[Task details] Reproduce every one of the entries below verbatim, preserving each line as it appears.

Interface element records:
*****
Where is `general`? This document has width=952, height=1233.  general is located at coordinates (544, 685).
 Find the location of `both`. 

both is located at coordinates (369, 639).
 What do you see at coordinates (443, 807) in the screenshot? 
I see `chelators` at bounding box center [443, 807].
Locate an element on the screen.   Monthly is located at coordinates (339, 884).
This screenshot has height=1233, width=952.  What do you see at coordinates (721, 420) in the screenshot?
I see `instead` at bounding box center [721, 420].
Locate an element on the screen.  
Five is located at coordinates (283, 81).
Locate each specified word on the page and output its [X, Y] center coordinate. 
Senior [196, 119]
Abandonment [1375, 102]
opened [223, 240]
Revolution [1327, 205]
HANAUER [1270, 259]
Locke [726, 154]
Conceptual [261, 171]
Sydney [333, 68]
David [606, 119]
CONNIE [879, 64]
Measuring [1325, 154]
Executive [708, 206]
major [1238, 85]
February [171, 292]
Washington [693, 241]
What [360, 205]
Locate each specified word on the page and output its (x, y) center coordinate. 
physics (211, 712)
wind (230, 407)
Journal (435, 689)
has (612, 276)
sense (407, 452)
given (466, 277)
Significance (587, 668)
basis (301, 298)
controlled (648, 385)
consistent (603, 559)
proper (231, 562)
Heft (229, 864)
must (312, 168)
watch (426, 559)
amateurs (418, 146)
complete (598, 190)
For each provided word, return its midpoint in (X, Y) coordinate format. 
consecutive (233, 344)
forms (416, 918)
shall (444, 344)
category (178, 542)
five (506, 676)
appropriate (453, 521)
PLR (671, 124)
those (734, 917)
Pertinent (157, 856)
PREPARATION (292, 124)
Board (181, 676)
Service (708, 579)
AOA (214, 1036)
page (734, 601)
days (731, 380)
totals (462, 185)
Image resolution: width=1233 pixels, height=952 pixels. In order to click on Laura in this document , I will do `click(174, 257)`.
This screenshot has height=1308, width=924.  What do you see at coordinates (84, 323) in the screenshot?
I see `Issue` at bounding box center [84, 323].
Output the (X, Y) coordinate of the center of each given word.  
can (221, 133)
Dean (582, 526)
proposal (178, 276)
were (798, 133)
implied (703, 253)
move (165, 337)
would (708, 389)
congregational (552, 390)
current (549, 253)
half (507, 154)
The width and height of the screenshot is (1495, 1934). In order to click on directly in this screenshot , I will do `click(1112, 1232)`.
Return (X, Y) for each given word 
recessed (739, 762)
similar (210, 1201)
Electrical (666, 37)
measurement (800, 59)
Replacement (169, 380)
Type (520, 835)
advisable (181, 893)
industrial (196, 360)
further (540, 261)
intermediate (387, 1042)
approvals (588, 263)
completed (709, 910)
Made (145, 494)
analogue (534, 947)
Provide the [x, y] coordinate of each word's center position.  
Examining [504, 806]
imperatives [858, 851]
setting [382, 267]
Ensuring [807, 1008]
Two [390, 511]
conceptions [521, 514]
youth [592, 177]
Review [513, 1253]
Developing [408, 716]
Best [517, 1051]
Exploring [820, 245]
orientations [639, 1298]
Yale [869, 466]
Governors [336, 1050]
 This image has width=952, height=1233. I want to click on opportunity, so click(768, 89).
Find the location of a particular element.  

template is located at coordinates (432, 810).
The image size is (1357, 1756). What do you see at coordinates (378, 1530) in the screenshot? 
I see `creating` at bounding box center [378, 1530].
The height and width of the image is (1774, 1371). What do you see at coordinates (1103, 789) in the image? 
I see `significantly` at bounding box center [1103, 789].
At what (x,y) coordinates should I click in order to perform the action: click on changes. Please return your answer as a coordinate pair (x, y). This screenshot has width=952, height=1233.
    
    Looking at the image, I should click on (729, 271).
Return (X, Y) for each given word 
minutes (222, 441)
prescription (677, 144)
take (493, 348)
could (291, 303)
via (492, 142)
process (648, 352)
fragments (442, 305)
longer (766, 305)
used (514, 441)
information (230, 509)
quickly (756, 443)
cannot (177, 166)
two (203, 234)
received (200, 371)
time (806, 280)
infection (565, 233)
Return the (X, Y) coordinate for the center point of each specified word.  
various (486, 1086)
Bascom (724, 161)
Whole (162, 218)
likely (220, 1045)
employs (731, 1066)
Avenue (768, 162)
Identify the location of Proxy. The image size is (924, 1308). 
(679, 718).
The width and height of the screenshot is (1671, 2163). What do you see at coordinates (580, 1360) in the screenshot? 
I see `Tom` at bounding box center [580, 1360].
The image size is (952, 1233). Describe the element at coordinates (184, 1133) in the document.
*****
[Full response]
Where is `general`? This document has width=952, height=1233.  general is located at coordinates (544, 685).
 Find the location of `both`. 

both is located at coordinates (369, 639).
 What do you see at coordinates (443, 807) in the screenshot? 
I see `chelators` at bounding box center [443, 807].
Locate an element on the screen.   Monthly is located at coordinates (339, 884).
This screenshot has height=1233, width=952.  What do you see at coordinates (721, 420) in the screenshot?
I see `instead` at bounding box center [721, 420].
Locate an element on the screen.  
Five is located at coordinates (283, 81).
Locate each specified word on the page and output its [X, Y] center coordinate. 
Senior [196, 119]
Abandonment [1375, 102]
opened [223, 240]
Revolution [1327, 205]
HANAUER [1270, 259]
Locke [726, 154]
Conceptual [261, 171]
Sydney [333, 68]
David [606, 119]
CONNIE [879, 64]
Measuring [1325, 154]
Executive [708, 206]
major [1238, 85]
February [171, 292]
Washington [693, 241]
What [360, 205]
Locate each specified word on the page and output its (x, y) center coordinate. 
physics (211, 712)
wind (230, 407)
Journal (435, 689)
has (612, 276)
sense (407, 452)
given (466, 277)
Significance (587, 668)
basis (301, 298)
controlled (648, 385)
consistent (603, 559)
proper (231, 562)
Heft (229, 864)
must (312, 168)
watch (426, 559)
amateurs (418, 146)
complete (598, 190)
For each provided word, return its midpoint in (X, Y) coordinate format. 
consecutive (233, 344)
forms (416, 918)
shall (444, 344)
category (178, 542)
five (506, 676)
appropriate (453, 521)
PLR (671, 124)
those (734, 917)
Pertinent (157, 856)
PREPARATION (292, 124)
Board (181, 676)
Service (708, 579)
AOA (214, 1036)
page (734, 601)
days (731, 380)
totals (462, 185)
Image resolution: width=1233 pixels, height=952 pixels. In order to click on Laura in this document , I will do `click(174, 257)`.
This screenshot has height=1308, width=924.  What do you see at coordinates (84, 323) in the screenshot?
I see `Issue` at bounding box center [84, 323].
Output the (X, Y) coordinate of the center of each given word.  
can (221, 133)
Dean (582, 526)
proposal (178, 276)
were (798, 133)
implied (703, 253)
move (165, 337)
would (708, 389)
congregational (552, 390)
current (549, 253)
half (507, 154)
The width and height of the screenshot is (1495, 1934). In order to click on directly in this screenshot , I will do `click(1112, 1232)`.
Return (X, Y) for each given word 
recessed (739, 762)
similar (210, 1201)
Electrical (666, 37)
measurement (800, 59)
Replacement (169, 380)
Type (520, 835)
advisable (181, 893)
industrial (196, 360)
further (540, 261)
intermediate (387, 1042)
approvals (588, 263)
completed (709, 910)
Made (145, 494)
analogue (534, 947)
Provide the [x, y] coordinate of each word's center position.  
Examining [504, 806]
imperatives [858, 851]
setting [382, 267]
Ensuring [807, 1008]
Two [390, 511]
conceptions [521, 514]
youth [592, 177]
Review [513, 1253]
Developing [408, 716]
Best [517, 1051]
Exploring [820, 245]
orientations [639, 1298]
Yale [869, 466]
Governors [336, 1050]
 This image has width=952, height=1233. I want to click on opportunity, so click(768, 89).
Find the location of a particular element.  

template is located at coordinates (432, 810).
The image size is (1357, 1756). What do you see at coordinates (378, 1530) in the screenshot? 
I see `creating` at bounding box center [378, 1530].
The height and width of the image is (1774, 1371). What do you see at coordinates (1103, 789) in the image? 
I see `significantly` at bounding box center [1103, 789].
At what (x,y) coordinates should I click in order to perform the action: click on changes. Please return your answer as a coordinate pair (x, y). This screenshot has width=952, height=1233.
    
    Looking at the image, I should click on (729, 271).
Return (X, Y) for each given word 
minutes (222, 441)
prescription (677, 144)
take (493, 348)
could (291, 303)
via (492, 142)
process (648, 352)
fragments (442, 305)
longer (766, 305)
used (514, 441)
information (230, 509)
quickly (756, 443)
cannot (177, 166)
two (203, 234)
received (200, 371)
time (806, 280)
infection (565, 233)
Return the (X, Y) coordinate for the center point of each specified word.  
various (486, 1086)
Bascom (724, 161)
Whole (162, 218)
likely (220, 1045)
employs (731, 1066)
Avenue (768, 162)
Identify the location of Proxy. The image size is (924, 1308). 
(679, 718).
The width and height of the screenshot is (1671, 2163). What do you see at coordinates (580, 1360) in the screenshot? 
I see `Tom` at bounding box center [580, 1360].
The image size is (952, 1233). Describe the element at coordinates (184, 1133) in the document.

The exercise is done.